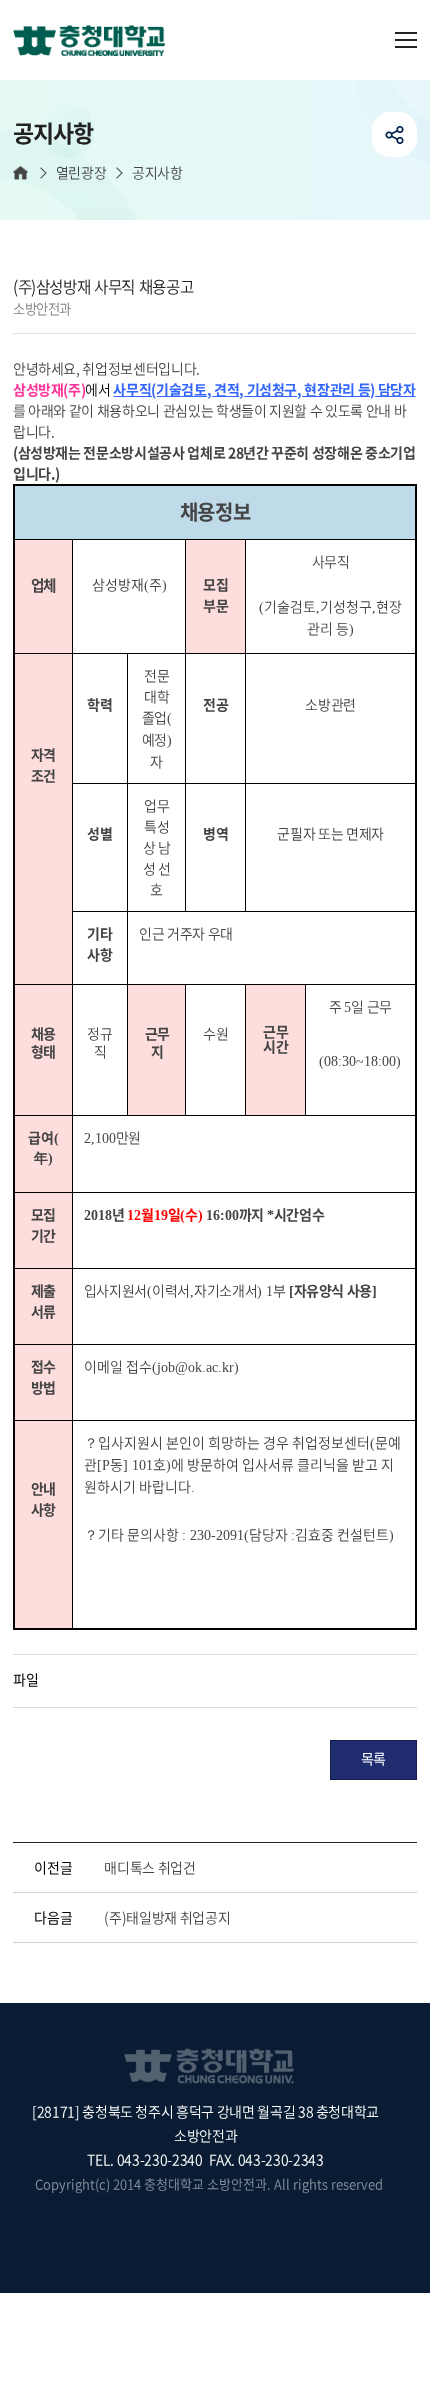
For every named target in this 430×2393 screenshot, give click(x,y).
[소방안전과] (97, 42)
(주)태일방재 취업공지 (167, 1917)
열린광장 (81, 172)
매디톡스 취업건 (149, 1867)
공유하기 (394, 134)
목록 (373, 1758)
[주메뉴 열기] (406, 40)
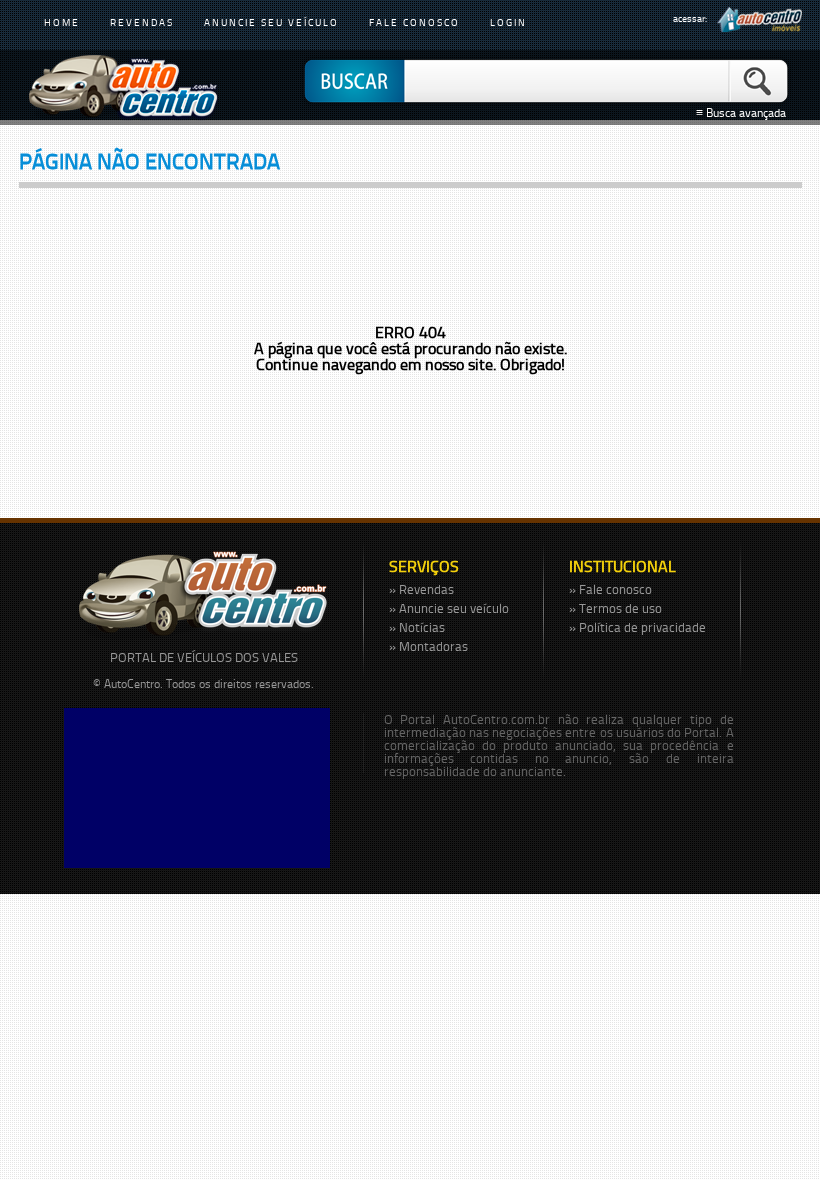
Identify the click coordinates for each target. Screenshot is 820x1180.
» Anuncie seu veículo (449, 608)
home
====
Scan the listing above and copy all lines containing the word "target".

For every named target in this 430×2393 screenshot, give click(x,y).
Identify the click coordinates for each target. Screenshot is 820x1180.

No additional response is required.